ZHANG Zhicong1(), CUI Dong1,2, GUO Jinfeng1, UMUT Hasan1,2(), LI Liang3   

  1. 1 College of Resources and Environment, Yili Normal University, Yining, Xijiang 835000
    2 Institute of Resources and Ecology, Yili Normal University, Yining, Xijiang 835000
    3 School of Artificial Intelligence, Hebei University of Technology, Tianjin 300401
  • Received:2024-06-17 Revised:2024-09-27 Online:2025-01-13 Published:2025-01-13

Abstract:

The study aims to improve the automatic recognition of rice pest and disease images and better guide agricultural pest and disease control. Using a combination of transfer learning and ResNet-18 model, we organized open source plant disease data on the internet, and obtained images of 9 rice pests and diseases, including bacterial blight, blast and Tungro, as well as a healthy leaf as the research objects. 11414 cleaned images were selected to establish a dataset for model training, and the 30% dataset was split as the test set.
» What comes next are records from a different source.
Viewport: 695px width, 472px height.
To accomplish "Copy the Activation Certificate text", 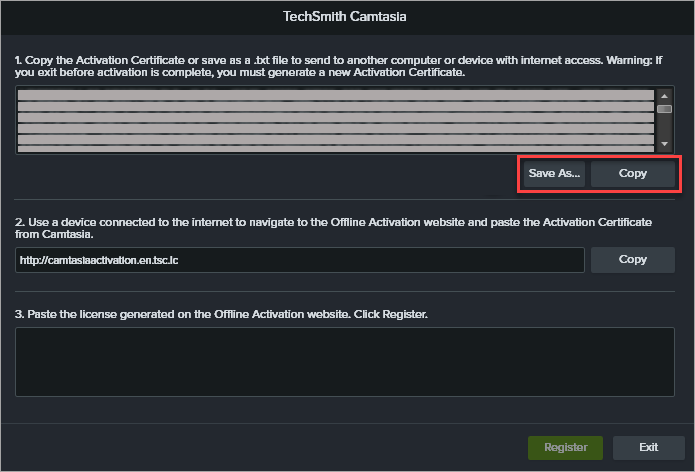I will click(632, 173).
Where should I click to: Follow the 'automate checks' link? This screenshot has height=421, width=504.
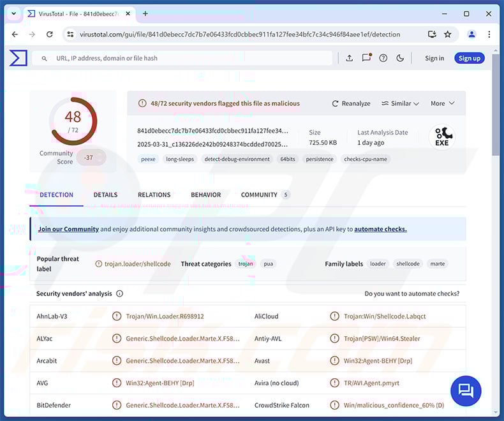point(380,229)
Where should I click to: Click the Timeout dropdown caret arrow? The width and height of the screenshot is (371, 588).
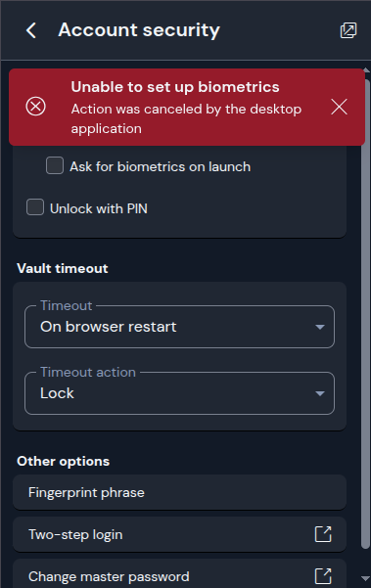[x=319, y=327]
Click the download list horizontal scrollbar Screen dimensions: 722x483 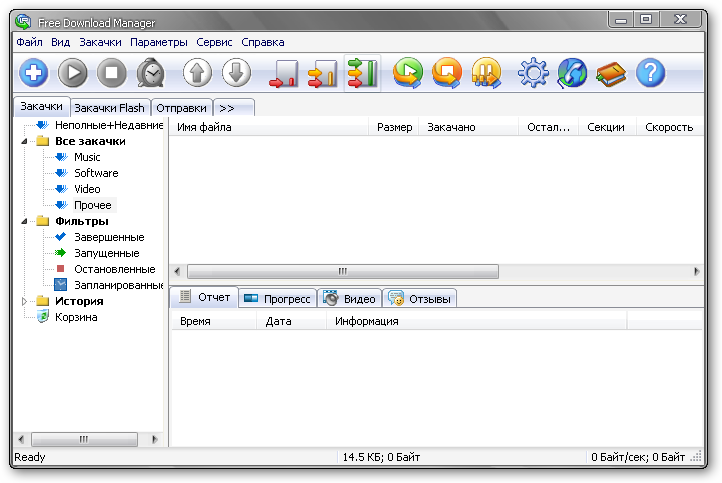coord(342,271)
On the basis of six pre trained models such as ResNet-18, GoogLeNet, VGG-16, and MobileNet-v2, a series of parameter adjustments were made to the transfer model. The results show that: (1) under the consistent training parameters, the proposed model ResNet-18 has significantly higher validation accuracy and lowest loss value compared with MobileNet-v2, AxeNet, VGG-16, GoogLeNet, SqueezeNet, and the original ResNet-18 model. The final accuracy of the model is 96.97%. (2) Compared with the original model, the training accuracy of all transferred learning models has been improved significantly, with the improved accuracy ranging from 5.03% to 13.90%. The optimized training model has the characteristics of fast recognition speed and improved accuracy, which can accurately and quickly identify the type of crop disease, providing support for the automatic diagnosis of crop diseases.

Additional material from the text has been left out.